F5-TTS Mining Rig Monitor Skill
This skill provides instructions for ADA to safely monitor the ongoing F5-TTS training process on the 9-GPU mining rig (Local-LLM), without interfering with the data or environment.
IMPORTANT:
- 1. The training dataset and checkpoints are strictly located on the HDD of the mining rig at
/mnt/toshiba/projects/F5-TTS/. - Do not attempt to run training locally on
asus-z170k. - Use
uv exclusively when interacting with the Python environment on the mining rig.
Steps to Monitor Training
1. Check GPU Utilization
To ensure all 9 GPUs are actively training and not bottlenecked or OOMed, run the following command via SSH (remember to use pseudo-terminal if using watch):
ssh Local-LLM "nvidia-smi"
You should see 9
python3 processes consistently consuming ~11GB of VRAM each.
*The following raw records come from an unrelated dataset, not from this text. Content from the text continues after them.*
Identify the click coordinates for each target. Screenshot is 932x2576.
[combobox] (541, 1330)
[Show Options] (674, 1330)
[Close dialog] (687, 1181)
2. Check Training Epoch Progress
Check the Accelerate training logs to see the current epoch and global step:
ssh Local-LLM "tail -n 100 /mnt/toshiba/projects/F5-TTS/outputs/training_mining_rig.log"
Look for
Epoch: and
Step: progression.
3. Check System RAM and CPU Load
The mining rig only has a 2-core Pentium CPU and 16GB of RAM. Make sure the system isn't buckling under the DDP overhead:
CODEBLOCK2
4. Update the Heartbeat
After successfully probing the status, update your HEARTBEAT.md files locally to report the current Epoch, Step, GPU temperature, and estimated time remaining to Master Seiya.
F5-TTS 挖矿机监控技能
本技能为ADA提供安全监控9-GPU挖矿机(Local-LLM)上正在进行的F5-TTS训练过程的指令,且不会干扰数据或环境。
重要提示:
- 1. 训练数据集和检查点严格位于挖矿机硬盘的/mnt/toshiba/projects/F5-TTS/路径下。
- 请勿尝试在asus-z170k上本地运行训练。
- 与挖矿机上的Python环境交互时,请仅使用uv。
监控训练步骤
1. 检查GPU利用率
为确保所有9块GPU均在积极训练且未出现瓶颈或内存溢出,请通过SSH运行以下命令(若使用watch命令,请记得使用伪终端):
bash
ssh Local-LLM nvidia-smi
您应看到9个python3进程各自持续占用约11GB显存。
2. 检查训练轮次进度
查看Accelerate训练日志以了解当前轮次和全局步数:
bash
ssh Local-LLM tail -n 100 /mnt/toshiba/projects/F5-TTS/outputs/training
miningrig.log
查找Epoch:和Step:的进度信息。
3. 检查系统内存和CPU负载
挖矿机仅配备双核奔腾CPU和16GB内存。请确保系统在DDP开销下未出现性能瓶颈:
bash
ssh Local-LLM free -h && uptime
4. 更新心跳信息
成功探测状态后,请在本地更新您的HEARTBEAT.md文件,向Master Seiya报告当前轮次、步数、GPU温度以及预计剩余时间。